Cell Therapy Combined With Bioresorbable Cement Improves Core Decompression for Management of Early Stages of Osteonecrosis of the Femoral Head

Introduction

Osteonecrosis of the femoral head (ONFH) can lead to various clinical and radiographic scenarios. Management depends on the size and location of the necrotic portion. The small lesions often do not require medical or surgical management to heal, whereas bigger lesions are at risk of femoral head collapse and may benefit from surgical management and associated medical treatment.
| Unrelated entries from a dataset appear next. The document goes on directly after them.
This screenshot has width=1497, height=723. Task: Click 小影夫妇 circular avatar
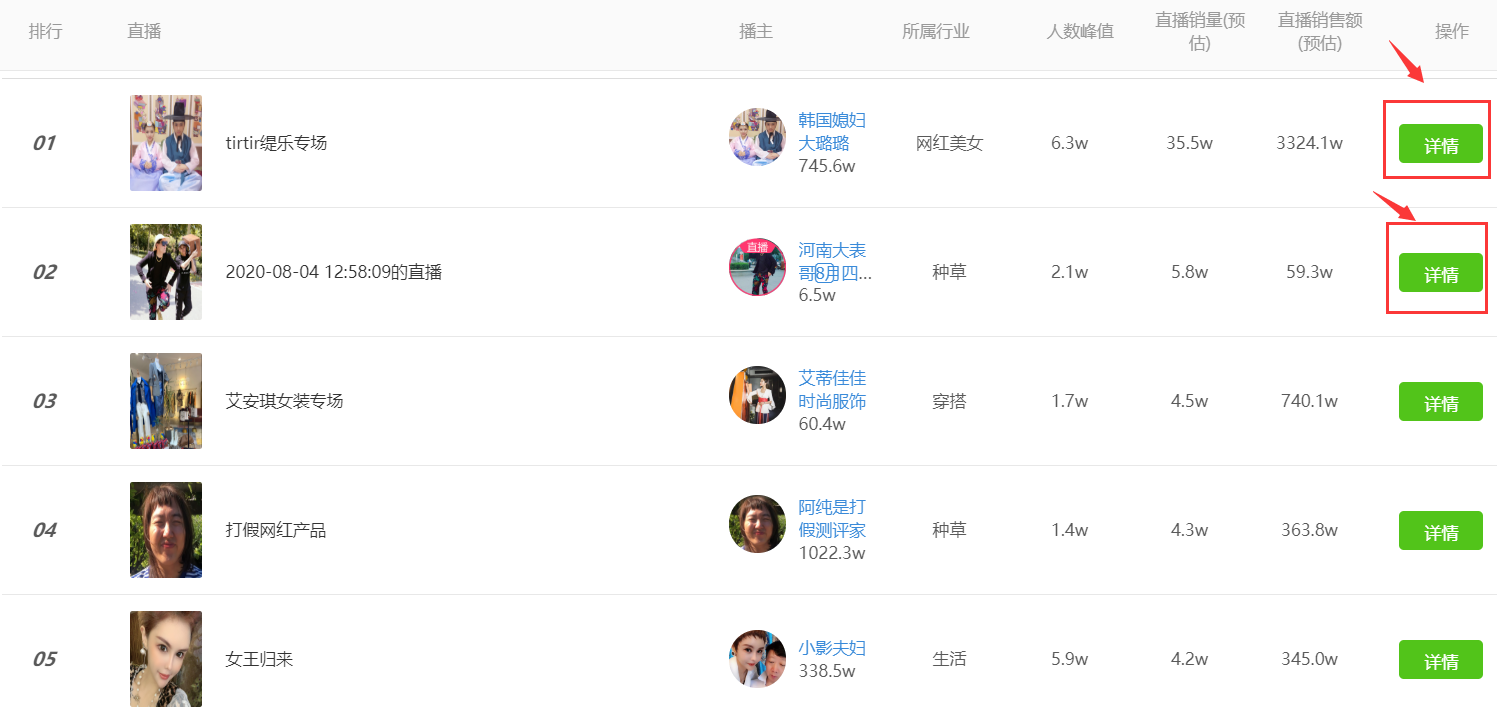pos(757,658)
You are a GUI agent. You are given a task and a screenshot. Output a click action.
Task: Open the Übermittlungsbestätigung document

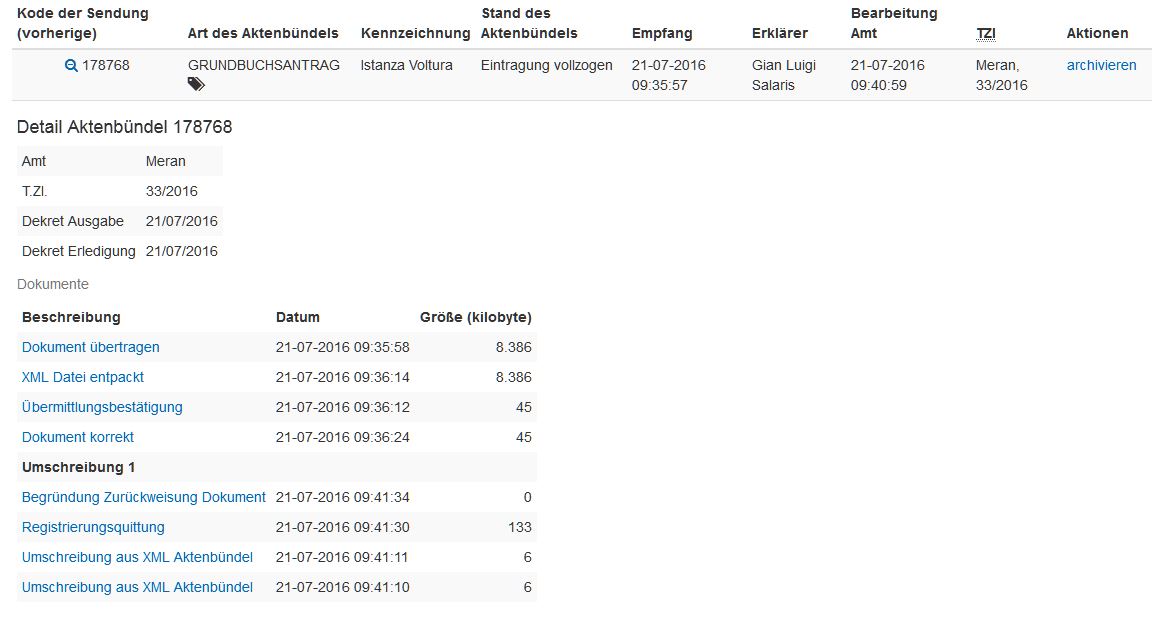click(x=102, y=407)
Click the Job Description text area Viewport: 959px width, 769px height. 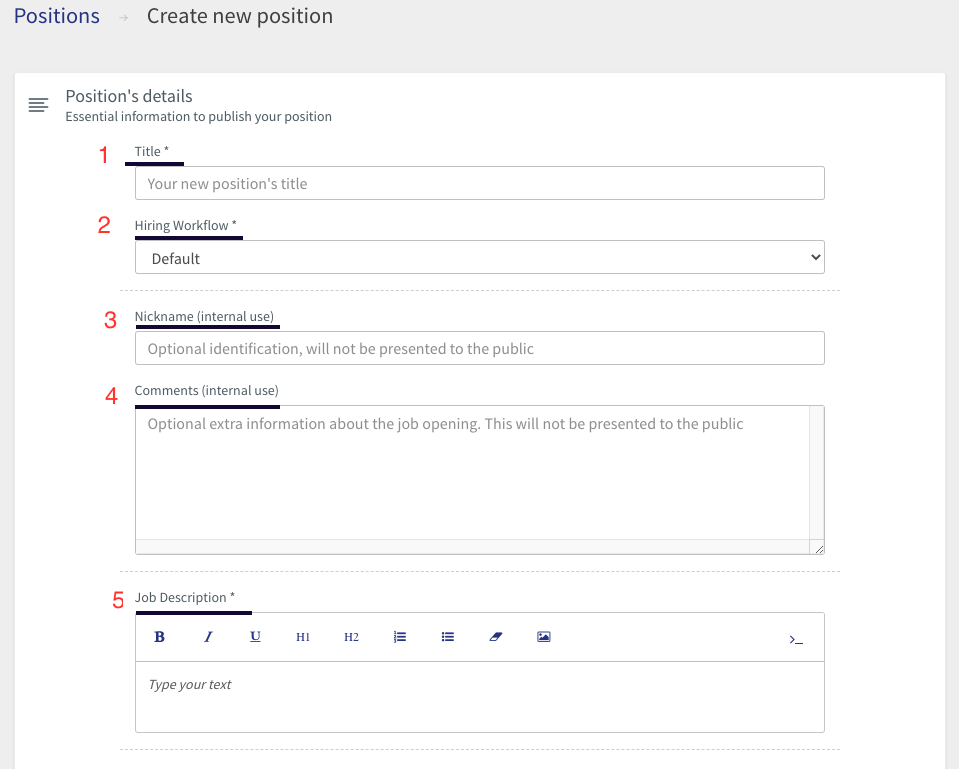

Core decompression with bone marrow aspirate concentrate (BMAC) is a surgical treatment option used in patients with early stages of ONFH. It prevents femoral head collapse and slows disease progression, delivering osteoprogenitor cells with the aim of trabecular bone and microvasculature reconstitution.

Material and Methods

A retrospective analysis was conducted on 21 patients (30 femoral heads) with ONFH who were treated between January 2016 and January 2022. Patient demographics, comorbidities, body mass index, smoking status, etiology, lesion grade based on Association Research Circulation Osseous, preoperative and postoperative Harris Hip Scores (HHS), and radiographic progression were collected. Patients underwent clinical and radiographic follow up at 1, 6, and 12 months postoperatively. Mean follow-up was 20 months (range, 12 to 36 months).

Results

A total of 21 patients (14 males, 7 females) with a mean age of 36 years (range, 24 to 50 years) were treated via core decompression with BMAC and cement bone substitute. Of the 30 femoral heads, 12 were classified as stage I, and 18 were classified as stage II. Etiology was long-lasting steroid therapy in 10 patients, alcohol abuse in four patients, sickle cell anemia in two patients, and idiopathic etiology in five patients. The mean Harris Hip Score increased from 53 (range, 41 to 61) preoperatively to 80 (range, 72 to 86) at 6 months postoperatively and to 88 (range, 82 to 94) at 12 months postoperatively. At 1-year follow-up, radiographic progression was observed in only four patients: two patients shifted from stage I to stage II, and two patients shifted from stage II to stage IIIb. No complications occurred intraoperatively or postoperatively. Conversion to total hip arthroplasty was performed in one patient during follow-up.

Discussion

Core decompression with cell therapy resulted in a relatively superior result in radiographic progression compared with nonsurgical management. BMAC was found to decrease disease progression and conversion to total hip arthroplasty and was associated with better functional outcome scores compared with core decompression alone; however, the combination of core decompression and BMAC is not effective in patients with large lesions, and additional studies are necessary to verify the effectiveness of BMAC. With regard to quantity, the use of 20 mL of BMAC and 10? magnitude bone marrow mononuclear cells likely is associated with better results.

Conclusion

Core decompression is an effective and safe method for the management of ONFH. The combination of core decompression with BMAC in patients with pre-collapse stages of the disease is beneficial with regard to improving function scores, reducing the radiographic progression of disease, and decreasing the need for total hip arthroplasty. Based on current evidence, BMAC may be an effective treatment option for delaying disease progression or reducing disease development; however, additional studies with high-level evidence are necessary.